XADREZ MEMÓRIA

Xadrez de memórias, histórias e (es)tórias, de canteiro, de sussurro, de muito poucos...

06/09/09

MAMEDE DIOGO


(Foto retirada do sítio da SECÇÃO DE XADREZ da A. E. F. C. R. Penichense)
Aqui feito autómato, de trás para a frente, de frente para trás Tristeza sem fim nos passeios da minha rua. Uma lágrima mais rebelde quer assomar nas minhas janelas...

Mais um amigo do xadrez e tinhas logo de ser Tu, caro Mamede Diogo?

O do sorriso largo, o da voz musical e profunda, o do abraço - afago que se sente verdadeiro porque aquece? Tu, que tinhas exactamente a minha idade? Tu, que encontrei nos Nacionais de Jovens, no Grande Torneio dos 50 Anos FPX, em78, em Preliminares do Nacional , que nunca me conseguiste vencer, porque empatamos sempre, desde que a uma proposta tua sorridente de “empatamos?” num Nacional de Jovens, eu fiz outra sorridente no torneio FPX e Tu respondeste: “Claro!” e rimos os dois e aproveitamos o tempo para falar de xadrez e da vida de jovens que éramos.

Tu, cujo aperto de mão no início ou fim de partida, era aperto de xadrezista, forte convicto solidário, e não de obrigação, fastio, superioridade ou raiva.

Tu, baixote como eu, tinhas a altura grandeza dos justos , dos puros, daqueles que exigindo de si, não exigem muito à vida.

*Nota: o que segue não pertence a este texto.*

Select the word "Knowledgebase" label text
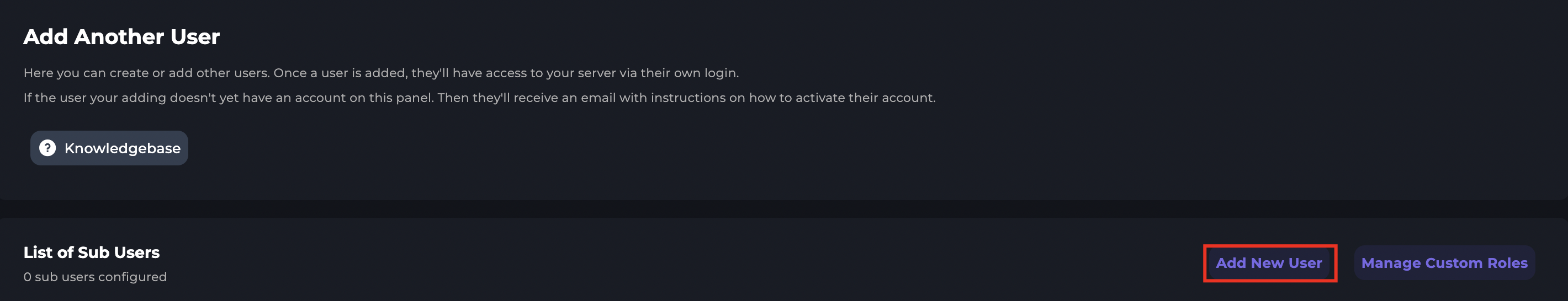The height and width of the screenshot is (301, 1568). 123,148
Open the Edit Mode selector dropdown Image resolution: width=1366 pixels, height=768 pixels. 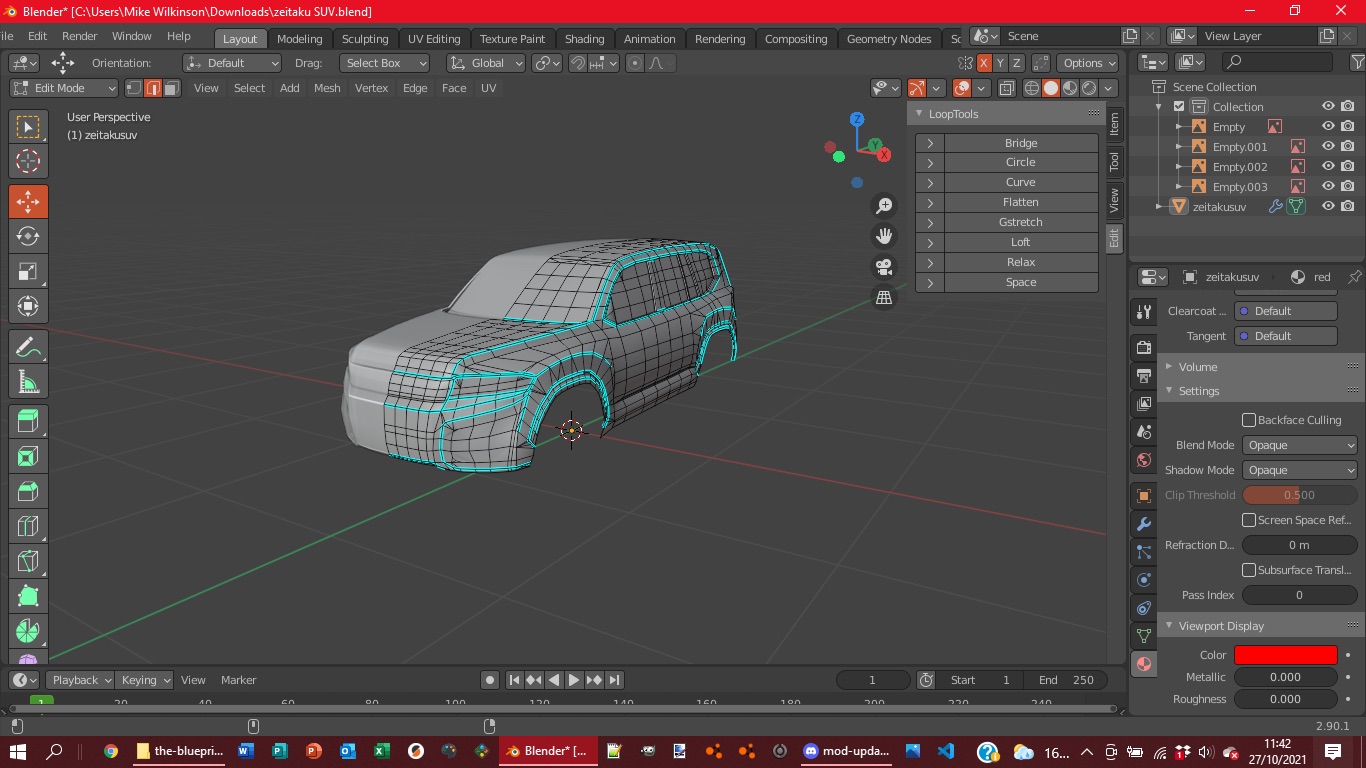click(64, 88)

Tu de olhos meigos que assomavam vivos aos vitrais dos teus óculos.

Tu, que fui perdendo com o tempo, por preguiça , por esquecimento, por afastamento, por dor de um xadrez que continuaste a amar.

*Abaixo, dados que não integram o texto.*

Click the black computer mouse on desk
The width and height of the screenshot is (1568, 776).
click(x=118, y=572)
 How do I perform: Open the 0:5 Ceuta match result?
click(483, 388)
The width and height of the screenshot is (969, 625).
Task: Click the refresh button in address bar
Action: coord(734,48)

Tu suave e meigo, avesso a confusões xadrezistas, mas brincalhão e pleno de boa disposição, quando a disponibilizavas.

Tu, na arca dos riquíssimos e raros tesouros xadrezisticos que vou guardando no lado bom do coração.

Vou sentir a tua falta, principalmente daquele reencontro e abraço que te deveria ter dado e não to dei, por te perder no tempo. Sei que apesar da doença, me sorririas, mas desta vez, eu cúmplice sorrir-te-ia na exacta medida, e ambos diríamos “empatamos?”.

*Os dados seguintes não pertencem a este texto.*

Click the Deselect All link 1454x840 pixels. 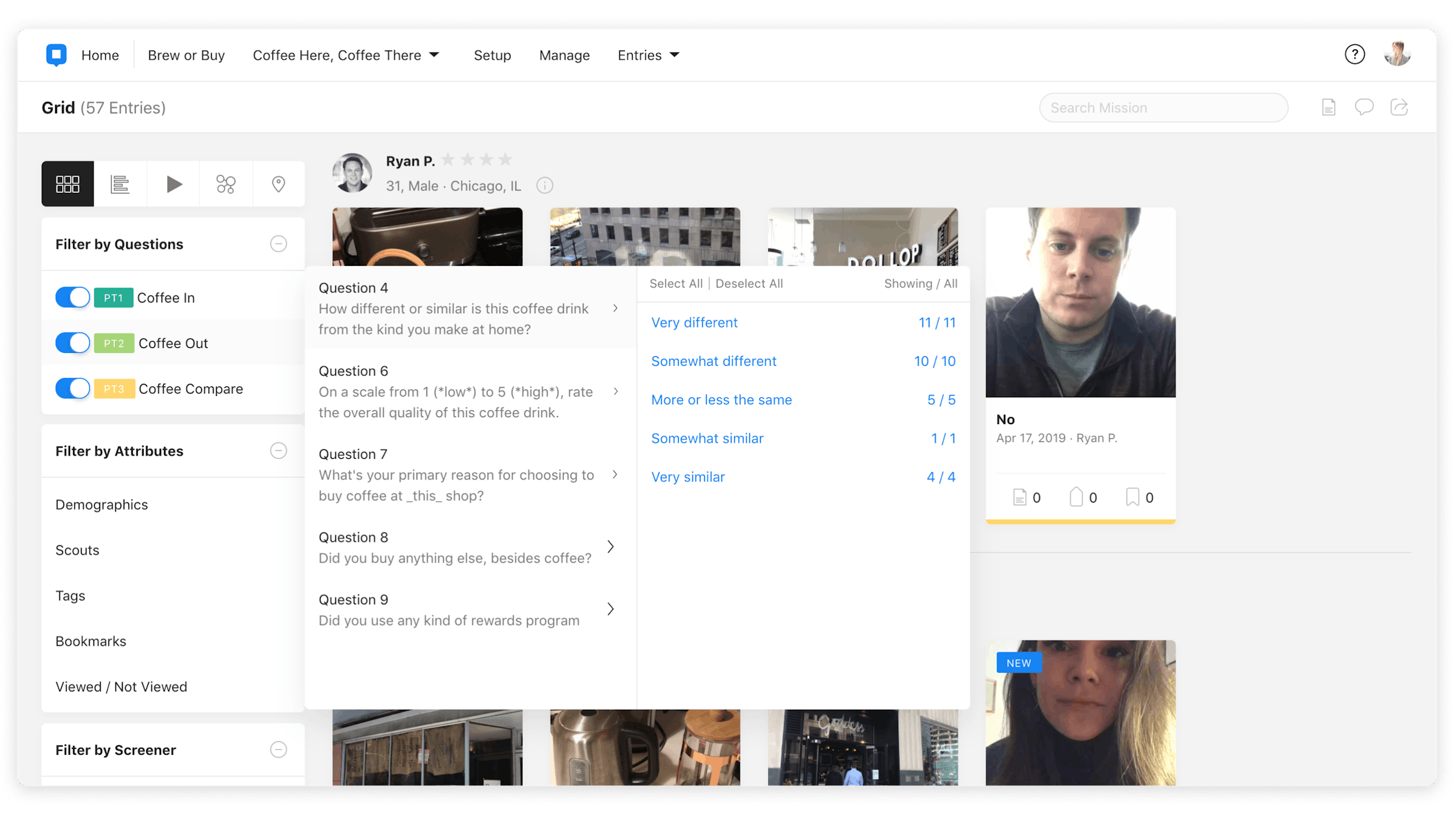pyautogui.click(x=749, y=284)
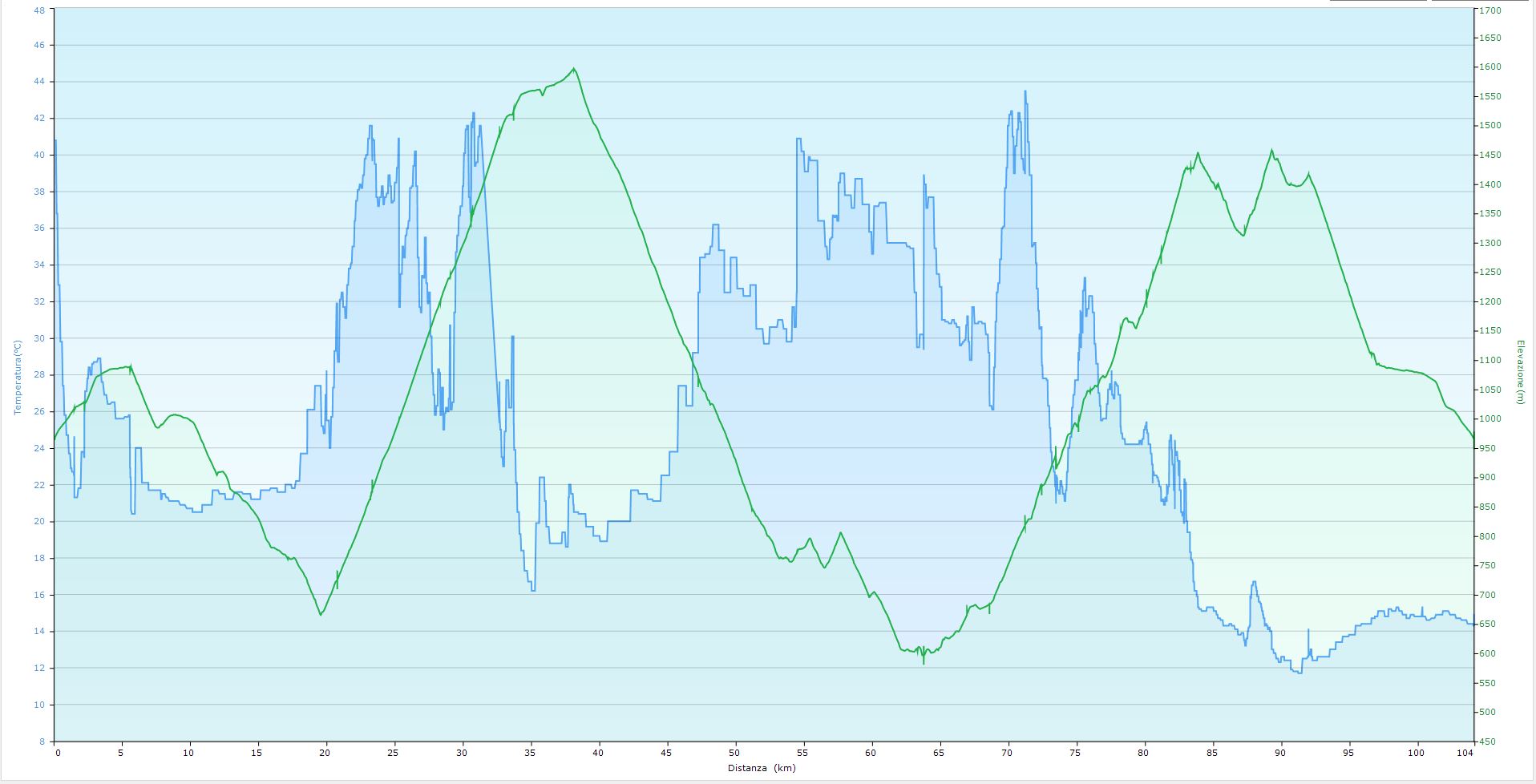Click the 450 tick on the elevation axis
Screen dimensions: 1536x784
[x=1487, y=742]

Vou caminhar mais um bocadinho e decididamente deixar que esta lágrima cumpra o seu destino.

Diogo ,Mamede - Silva,José
Nacional Absoluto (9), 21.01.1977


Arlindo Vieira


1.e4 d6 2.d4 Cf6 3.Cc3 g6 4.Bg5 Bg7 5.f4 Bg4 6.Dd2 h6 7.Bh4 c6 8.h3 Bd7 9.e5 dxe5 10.dxe5 Ch7 11.Bc4 b5 12.Bb3 Dc7 13.0–0–0 g5?


Nestas posições, o tempo é factor a ter em conta, por isso, as negras deveriam contra atacar no flanco de dama, para onde o rei branco se refugiou pelo roque: exe: [13...a5 14.a3 (14.a4) 14...a4 15.Ba2 b4 16.axb4 a3 17.bxa3 Txa3 18.Cge2 jogo complicado]

14.Bg3 gxf4 15.Dxf4 Cg5 16.Cf3 Ce6 17.Bxe6?! O jogo das Negras é muito difícil, com um Rei no Centro, má coordenação das peças e atraso no desenvolvimento. A Troca de peças por parte do Mamede, alivia um pouco a posição do defensor.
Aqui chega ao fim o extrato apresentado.